── Text block

Likewise, an “uplink” is a communication from the BHA to the surface. An uplink is typically a transmission of the data collected by the sensors in the BHA. For example, it is often important for an operator to know the BHA orientation. Thus, the orientation data collected by sensors in the BHA is often transmitted to the surface. Uplink communications are also used to confirm that a downlink command was correctly understood.

One common method of communication is called “mud pulse telemetry.” Mud pulse telemetry is a method of sending signals, either downlinks or uplinks, by creating pressure and/or flow rate pulses in the mud. These pulses may be detected by sensors at the receiving location. For example, in a downlink operation, a change in the pressure or the flow rate of the mud being pumped down the drill string may be detected by a sensor in the BHA. The pattern of the pulses, such as the frequency, the phase, and the amplitude, may be detected by the sensors and interpreted so that the command may be understood by the BHA.

Mud pulse telemetry systems are typically classified as one of two species depending upon the type of pressure pulse generator used, although “hybrid” systems have been disclosed. The first species uses a valving “poppet” system to generate a series of either positive or negative, and essentially discrete, pressure pulses which are digital representations of transmitted data. The second species, an example of which is disclosed in U.S. Pat. No. 3,309,656, comprises a rotary valve or “mud siren” pressure pulse generator which repeatedly interrupts the flow of the drilling fluid, and thus causes varying pressure waves to be generated in the drilling fluid at a carrier frequency that is proportional to the rate of interruption. Downhole sensor response data is transmitted to the surface of the earth by modulating the acoustic carrier frequency. A related design is that of the oscillating valve, as disclosed in U.S. Pat. No. 6,626,253, wherein the rotor oscillates relative to the stator, changing directions every 180 degrees, repeatedly interrupting the flow of the drilling fluid and causing varying pressure waves to be generated.

With reference to FIG. 1, a drilling rig 10 includes a drive mechanism 12 to provide a driving torque to a drill string 14. The lower end of the drill string 14 extends into a wellbore 30 and carries a drill bit 16 to drill an underground formation 18. During drilling operations, drilling mud 20 is drawn from a mud pit 22 on a surface 29 via one or more pumps 24 (e.g., reciprocating pumps). The drilling mud 20 is circulated through a mud line 26 down through the drill string 14, through the drill bit 16, and back to the surface 29 via an annulus 28 between the drill string 14 and the wall of the wellbore 30. Upon reaching the surface 29, the drilling mud 20 is discharged through a line 32 into the mud pit 22 so that rock and/or other well debris carried in the mud can settle to the bottom of the mud pit 22 before the drilling mud 20 is recirculated.

Referring now to FIG. 1, one known wellbore telemetry system 100 is depicted including a downhole measurement while drilling (MWD) tool 34 is incorporated in the drill string 14 near the drill bit 16 for the acquisition and transmission of downhole data or information. The MWD tool 34 includes an electronic sensor package 36 and a mudflow wellbore telemetry device 38. The mudflow telemetry device 38 can selectively block the passage of the mud 20 through the drill string 14 to cause pressure changes in the mud line 26. In other words, the wellbore telemetry device 38 can be used to modulate the pressure in the mud 20 to transmit data from the sensor package 36 to the surface 29. Modulated changes in pressure are detected by a pressure transducer 40 and a pump piston sensor 42, both of which are coupled to a surface system processor (not shown). The surface system processor interprets the modulated changes in pressure to reconstruct the data collected and sent by the sensor package 36. The modulation and demodulation of a pressure wave are described in detail in commonly assigned U.S. Pat. No. 5,375,098, which is incorporated by reference herein in its entirety.

────
── Dataset content

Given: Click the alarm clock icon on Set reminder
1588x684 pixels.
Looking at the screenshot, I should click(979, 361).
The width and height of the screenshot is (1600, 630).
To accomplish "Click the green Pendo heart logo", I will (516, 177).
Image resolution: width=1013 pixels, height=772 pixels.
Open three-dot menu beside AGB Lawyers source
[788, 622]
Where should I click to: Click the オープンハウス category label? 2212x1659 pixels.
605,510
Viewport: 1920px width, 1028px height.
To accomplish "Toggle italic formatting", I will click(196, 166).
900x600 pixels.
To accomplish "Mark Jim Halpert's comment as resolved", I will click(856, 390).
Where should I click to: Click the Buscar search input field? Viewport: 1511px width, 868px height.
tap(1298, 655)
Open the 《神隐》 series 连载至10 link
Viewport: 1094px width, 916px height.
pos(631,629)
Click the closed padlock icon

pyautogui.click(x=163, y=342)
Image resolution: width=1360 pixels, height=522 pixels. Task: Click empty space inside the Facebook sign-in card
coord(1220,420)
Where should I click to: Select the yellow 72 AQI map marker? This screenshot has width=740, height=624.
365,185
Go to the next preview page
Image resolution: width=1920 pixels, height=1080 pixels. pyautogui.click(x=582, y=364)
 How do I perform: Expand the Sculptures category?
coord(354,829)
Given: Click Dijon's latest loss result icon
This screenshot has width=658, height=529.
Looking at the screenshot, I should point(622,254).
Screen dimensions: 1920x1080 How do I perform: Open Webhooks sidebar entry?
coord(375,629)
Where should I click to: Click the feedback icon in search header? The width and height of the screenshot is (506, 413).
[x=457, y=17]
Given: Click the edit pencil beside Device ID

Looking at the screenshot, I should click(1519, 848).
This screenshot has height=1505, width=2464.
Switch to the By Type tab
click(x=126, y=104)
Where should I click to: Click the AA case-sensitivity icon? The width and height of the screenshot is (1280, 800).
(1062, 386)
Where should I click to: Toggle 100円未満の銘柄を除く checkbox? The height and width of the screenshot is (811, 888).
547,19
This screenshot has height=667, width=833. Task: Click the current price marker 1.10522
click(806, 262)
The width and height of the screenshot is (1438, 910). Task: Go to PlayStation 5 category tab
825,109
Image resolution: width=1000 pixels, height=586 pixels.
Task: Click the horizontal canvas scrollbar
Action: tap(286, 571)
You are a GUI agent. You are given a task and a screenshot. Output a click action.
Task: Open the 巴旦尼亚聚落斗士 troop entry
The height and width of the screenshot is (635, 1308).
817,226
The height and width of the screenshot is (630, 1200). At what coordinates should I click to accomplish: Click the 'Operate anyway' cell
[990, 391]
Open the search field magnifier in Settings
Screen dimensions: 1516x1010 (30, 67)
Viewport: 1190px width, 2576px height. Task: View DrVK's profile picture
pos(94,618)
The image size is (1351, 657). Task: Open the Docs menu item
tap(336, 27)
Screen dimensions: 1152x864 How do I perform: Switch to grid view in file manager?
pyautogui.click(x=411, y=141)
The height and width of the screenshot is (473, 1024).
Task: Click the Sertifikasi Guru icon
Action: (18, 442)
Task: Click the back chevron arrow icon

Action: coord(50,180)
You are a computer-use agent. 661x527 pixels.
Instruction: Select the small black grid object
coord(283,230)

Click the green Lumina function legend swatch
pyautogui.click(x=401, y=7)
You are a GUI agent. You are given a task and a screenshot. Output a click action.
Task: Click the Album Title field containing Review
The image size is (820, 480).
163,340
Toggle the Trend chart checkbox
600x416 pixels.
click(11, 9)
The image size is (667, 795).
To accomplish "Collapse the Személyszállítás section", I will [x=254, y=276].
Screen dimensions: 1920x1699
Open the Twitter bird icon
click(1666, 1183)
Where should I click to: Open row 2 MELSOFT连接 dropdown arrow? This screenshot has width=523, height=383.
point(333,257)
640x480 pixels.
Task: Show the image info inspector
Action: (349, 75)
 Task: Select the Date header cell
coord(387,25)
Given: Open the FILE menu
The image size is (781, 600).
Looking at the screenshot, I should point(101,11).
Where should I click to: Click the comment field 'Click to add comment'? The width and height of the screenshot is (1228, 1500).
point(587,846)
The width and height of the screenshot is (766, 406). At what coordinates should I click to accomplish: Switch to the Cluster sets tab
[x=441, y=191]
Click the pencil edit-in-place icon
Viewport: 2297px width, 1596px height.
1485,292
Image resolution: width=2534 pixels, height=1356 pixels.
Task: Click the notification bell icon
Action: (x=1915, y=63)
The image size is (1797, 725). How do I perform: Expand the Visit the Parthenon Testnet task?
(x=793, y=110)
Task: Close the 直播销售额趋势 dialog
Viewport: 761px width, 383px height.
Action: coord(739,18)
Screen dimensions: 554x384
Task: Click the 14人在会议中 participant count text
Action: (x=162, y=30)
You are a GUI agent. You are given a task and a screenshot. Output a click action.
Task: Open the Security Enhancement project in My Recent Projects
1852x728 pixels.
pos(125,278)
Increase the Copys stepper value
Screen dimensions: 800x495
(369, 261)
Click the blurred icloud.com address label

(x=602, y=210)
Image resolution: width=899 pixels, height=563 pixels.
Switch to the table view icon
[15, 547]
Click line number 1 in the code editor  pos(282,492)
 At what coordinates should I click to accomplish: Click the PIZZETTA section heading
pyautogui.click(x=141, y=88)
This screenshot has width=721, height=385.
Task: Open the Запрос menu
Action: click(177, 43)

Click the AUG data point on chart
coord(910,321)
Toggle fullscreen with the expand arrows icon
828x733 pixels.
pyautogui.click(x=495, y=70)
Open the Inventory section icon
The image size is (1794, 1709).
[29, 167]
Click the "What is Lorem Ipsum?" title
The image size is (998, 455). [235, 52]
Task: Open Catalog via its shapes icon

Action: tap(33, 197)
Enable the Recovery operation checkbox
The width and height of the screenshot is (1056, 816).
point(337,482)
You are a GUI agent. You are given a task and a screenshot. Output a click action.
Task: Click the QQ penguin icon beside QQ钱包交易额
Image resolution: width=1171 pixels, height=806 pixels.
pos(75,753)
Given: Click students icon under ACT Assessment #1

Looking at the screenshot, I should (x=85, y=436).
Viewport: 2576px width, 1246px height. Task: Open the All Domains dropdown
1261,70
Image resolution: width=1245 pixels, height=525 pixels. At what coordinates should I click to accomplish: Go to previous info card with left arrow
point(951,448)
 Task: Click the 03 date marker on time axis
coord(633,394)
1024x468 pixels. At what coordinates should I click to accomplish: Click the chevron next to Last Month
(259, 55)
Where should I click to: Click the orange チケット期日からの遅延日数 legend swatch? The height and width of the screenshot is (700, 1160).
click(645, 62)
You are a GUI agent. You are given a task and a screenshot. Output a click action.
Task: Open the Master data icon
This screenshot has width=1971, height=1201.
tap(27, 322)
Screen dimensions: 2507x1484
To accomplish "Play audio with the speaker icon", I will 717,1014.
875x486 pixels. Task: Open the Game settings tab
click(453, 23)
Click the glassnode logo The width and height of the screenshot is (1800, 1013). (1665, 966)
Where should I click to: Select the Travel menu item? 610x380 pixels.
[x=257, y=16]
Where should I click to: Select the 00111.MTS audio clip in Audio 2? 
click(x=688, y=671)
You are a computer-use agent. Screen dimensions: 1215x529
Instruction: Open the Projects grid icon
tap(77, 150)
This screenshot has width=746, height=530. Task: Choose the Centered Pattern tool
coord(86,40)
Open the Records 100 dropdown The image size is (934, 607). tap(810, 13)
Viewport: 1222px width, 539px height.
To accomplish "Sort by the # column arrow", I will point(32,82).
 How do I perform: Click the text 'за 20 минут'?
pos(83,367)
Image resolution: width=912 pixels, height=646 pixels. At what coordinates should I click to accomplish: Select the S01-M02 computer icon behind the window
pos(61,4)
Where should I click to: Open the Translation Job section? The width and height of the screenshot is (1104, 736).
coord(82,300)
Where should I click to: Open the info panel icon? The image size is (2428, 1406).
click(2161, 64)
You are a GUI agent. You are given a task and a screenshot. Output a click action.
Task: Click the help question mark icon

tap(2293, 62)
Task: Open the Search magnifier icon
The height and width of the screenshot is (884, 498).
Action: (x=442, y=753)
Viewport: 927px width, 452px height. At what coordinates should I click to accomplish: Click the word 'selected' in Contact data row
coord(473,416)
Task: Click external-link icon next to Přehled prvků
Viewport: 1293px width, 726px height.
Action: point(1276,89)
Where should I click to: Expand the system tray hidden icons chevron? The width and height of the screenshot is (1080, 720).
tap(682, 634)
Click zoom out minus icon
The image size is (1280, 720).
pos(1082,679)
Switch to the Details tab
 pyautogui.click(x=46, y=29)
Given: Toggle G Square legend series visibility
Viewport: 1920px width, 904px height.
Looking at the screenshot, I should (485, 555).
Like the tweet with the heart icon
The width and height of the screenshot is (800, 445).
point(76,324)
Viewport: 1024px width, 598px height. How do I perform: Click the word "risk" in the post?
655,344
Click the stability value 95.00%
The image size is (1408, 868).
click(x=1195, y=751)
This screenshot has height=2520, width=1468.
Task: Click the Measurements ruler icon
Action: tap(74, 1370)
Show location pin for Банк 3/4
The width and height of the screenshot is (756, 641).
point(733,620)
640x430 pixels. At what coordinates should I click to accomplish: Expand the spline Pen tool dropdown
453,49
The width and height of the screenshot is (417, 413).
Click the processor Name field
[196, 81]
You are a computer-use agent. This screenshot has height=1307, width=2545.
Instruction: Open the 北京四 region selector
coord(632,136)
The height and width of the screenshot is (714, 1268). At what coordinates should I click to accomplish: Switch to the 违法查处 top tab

────

_Set exercise:_ In the passage on mud pulse telemetry, which two devices detect the modulated changes in pressure?

_Task response:_ A pressure transducer 40 and a pump piston sensor 42.